01/06/2026
12 /12/12 I had the priviledged to unchained one of the strongest women I ever met in my 17 years of being the CEO of Alzheimer Dementia Namibia ( ADN ).
The story is wellknown to everyone who knows me and the work of ADN but the next story is unknown to everyone even to me because I forgot it but luckily dotted it down 12 years ago, when I start to travel Northern Namibia to find more Ndjinaa's and try to understand how people in rural Namibia explains Brain diseases.
21 August 2014.
At dinner we met a Herero waiter from Okakarara. He could not believe the photos of a freed Ndjinaa on my phone. He called over the meat chef, Kami — Himba, from a village near Ndjinaa. Kami stared at the screen and did not believe it either.
He kept repeating: “I see the photos, but I don’t believe it. How can Ndjinaa not be in chains? Why doesn’t she walk away? Why isn’t she aggressive, throwing stones?” He asked this while waving his chef’s knife. He gathered the whole staff to look. Then: “What did you do? Did you give her a pill?” I think he meant: did I bewitch her too? All I could say was, we gave her the pill of love. He shook his head. “Love can’t do this. You did something else. I want to know what.”
Tomorrow involves long travel and hours of discussion under trees and in the sun, considering a hypothesis that has emerged repeatedly in our fieldwork: that local attributions of witchcraft may function as a cultural framework for interpreting cognitive decline in older adults, similar to how biomedical models use dementia or Alzheimer’s disease in Western contexts.
If witchcraft serves as the primary explanatory model for memory loss, personality change, and behavioral disinhibition, then community responses will differ markedly from clinical responses.
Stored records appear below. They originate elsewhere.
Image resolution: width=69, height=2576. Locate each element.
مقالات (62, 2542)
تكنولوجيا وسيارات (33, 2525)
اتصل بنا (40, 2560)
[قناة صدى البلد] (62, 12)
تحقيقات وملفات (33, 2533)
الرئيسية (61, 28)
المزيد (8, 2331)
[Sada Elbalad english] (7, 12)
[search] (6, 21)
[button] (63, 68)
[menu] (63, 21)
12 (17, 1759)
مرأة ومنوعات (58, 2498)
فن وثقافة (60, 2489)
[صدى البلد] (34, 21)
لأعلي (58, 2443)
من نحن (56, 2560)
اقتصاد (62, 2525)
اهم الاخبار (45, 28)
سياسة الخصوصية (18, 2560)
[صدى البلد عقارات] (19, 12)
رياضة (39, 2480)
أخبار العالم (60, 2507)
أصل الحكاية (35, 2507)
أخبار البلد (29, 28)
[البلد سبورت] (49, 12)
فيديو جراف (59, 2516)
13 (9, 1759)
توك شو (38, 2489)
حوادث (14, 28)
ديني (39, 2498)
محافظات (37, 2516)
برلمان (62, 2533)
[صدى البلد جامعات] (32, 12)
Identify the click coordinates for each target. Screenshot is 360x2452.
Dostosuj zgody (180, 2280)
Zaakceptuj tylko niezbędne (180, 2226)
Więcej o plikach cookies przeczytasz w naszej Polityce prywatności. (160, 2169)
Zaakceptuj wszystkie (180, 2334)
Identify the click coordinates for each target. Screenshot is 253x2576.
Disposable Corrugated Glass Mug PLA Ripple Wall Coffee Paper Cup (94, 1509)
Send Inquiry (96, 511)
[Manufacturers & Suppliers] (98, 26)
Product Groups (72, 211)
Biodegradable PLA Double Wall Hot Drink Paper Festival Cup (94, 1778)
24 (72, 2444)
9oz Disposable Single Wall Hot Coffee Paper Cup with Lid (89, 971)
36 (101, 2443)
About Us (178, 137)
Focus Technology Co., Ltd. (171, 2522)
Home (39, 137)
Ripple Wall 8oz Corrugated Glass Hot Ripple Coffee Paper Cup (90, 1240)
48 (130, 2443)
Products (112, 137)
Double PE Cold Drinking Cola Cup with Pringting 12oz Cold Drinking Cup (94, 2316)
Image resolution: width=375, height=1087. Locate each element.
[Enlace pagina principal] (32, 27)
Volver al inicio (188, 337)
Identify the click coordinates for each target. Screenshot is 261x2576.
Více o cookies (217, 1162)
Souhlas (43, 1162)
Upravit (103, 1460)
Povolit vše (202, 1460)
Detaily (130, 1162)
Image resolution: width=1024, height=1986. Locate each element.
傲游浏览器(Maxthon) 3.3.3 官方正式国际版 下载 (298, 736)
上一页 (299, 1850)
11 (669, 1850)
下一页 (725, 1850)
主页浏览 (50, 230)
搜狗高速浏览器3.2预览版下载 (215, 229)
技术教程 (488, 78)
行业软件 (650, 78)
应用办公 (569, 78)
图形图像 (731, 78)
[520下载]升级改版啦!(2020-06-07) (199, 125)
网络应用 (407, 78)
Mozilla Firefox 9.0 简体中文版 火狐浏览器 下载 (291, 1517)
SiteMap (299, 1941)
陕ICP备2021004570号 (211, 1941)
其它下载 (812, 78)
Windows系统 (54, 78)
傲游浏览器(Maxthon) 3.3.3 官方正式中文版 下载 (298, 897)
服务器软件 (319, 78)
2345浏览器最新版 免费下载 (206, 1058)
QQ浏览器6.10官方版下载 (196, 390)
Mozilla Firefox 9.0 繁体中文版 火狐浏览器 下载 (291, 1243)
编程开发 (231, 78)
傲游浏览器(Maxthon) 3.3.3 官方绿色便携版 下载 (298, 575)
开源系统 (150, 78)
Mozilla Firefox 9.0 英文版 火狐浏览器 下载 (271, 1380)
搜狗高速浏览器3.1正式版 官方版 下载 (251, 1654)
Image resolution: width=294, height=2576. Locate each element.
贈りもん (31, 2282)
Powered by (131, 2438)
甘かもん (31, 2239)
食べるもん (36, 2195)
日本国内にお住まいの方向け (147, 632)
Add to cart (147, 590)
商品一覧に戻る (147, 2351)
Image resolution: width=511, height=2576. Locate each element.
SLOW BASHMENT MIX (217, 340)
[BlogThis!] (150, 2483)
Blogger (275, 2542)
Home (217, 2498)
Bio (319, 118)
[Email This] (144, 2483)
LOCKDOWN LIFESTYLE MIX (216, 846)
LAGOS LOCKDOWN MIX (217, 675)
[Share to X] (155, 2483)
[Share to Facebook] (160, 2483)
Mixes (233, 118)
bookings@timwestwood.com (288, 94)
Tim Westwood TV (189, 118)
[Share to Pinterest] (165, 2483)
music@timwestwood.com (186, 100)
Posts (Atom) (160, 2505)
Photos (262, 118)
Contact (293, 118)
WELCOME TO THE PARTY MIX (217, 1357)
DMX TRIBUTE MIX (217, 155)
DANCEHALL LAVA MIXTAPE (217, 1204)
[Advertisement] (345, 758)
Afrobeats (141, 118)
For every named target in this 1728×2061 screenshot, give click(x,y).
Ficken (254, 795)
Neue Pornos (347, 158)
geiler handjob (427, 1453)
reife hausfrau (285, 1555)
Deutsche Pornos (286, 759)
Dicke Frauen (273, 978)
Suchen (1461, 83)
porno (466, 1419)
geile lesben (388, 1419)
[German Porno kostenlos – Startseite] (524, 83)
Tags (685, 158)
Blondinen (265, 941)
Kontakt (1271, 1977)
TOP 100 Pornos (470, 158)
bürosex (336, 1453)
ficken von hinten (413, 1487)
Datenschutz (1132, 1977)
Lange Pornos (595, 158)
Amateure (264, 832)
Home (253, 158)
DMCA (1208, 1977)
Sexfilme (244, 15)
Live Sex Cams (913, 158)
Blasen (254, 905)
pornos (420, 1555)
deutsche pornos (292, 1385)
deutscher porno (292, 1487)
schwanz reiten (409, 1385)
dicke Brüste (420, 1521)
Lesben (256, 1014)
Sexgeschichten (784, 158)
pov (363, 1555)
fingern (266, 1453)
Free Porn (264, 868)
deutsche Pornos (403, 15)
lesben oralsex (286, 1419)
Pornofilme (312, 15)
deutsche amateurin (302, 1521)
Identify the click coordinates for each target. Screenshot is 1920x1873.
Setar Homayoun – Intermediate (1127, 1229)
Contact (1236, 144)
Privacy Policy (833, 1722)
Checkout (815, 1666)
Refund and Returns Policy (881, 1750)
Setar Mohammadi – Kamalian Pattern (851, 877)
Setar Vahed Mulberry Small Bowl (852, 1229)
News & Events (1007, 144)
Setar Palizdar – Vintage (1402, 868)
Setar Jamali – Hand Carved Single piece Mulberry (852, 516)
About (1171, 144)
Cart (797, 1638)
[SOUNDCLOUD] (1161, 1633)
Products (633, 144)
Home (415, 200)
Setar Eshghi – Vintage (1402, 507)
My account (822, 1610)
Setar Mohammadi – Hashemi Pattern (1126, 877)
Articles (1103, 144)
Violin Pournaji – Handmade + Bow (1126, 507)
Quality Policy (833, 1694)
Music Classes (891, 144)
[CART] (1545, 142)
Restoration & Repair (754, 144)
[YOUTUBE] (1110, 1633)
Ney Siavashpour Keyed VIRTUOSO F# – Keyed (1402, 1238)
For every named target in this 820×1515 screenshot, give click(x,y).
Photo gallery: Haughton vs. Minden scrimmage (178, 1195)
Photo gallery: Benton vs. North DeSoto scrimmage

This raises a methodological question for global health discourse: should organizations such as consider convening dialogues in African contexts that engage directly with indigenous explanatory models? A “Bewitching Conference” held in Africa might create space for cross-cultural comparison between biomedical and traditional frameworks, rather than defaulting to the importation of Western diagnostic categories alone.
BERRIE HOLTZHAUSEN
This all leads to 3 questions I am asking myself after 12 years doing awareness and education in rural Namibia:
1. Explanatory models: What local terms or stories did people use today to explain memory loss or behavior change? How do those terms map onto, or differ from, “dementia” or “Alzheimer’s” as I understand them?
2. Social response: How did the community react to the person showing cognitive decline — with fear, care, exclusion, ritual? What does that response reveal about how “witchcraft” functions as more than just belief?
3. My role/bias: What assumptions did I bring into today’s conversations? Where did I feel tension between biomedical language and local language, and what did I learn from sitting in that tension?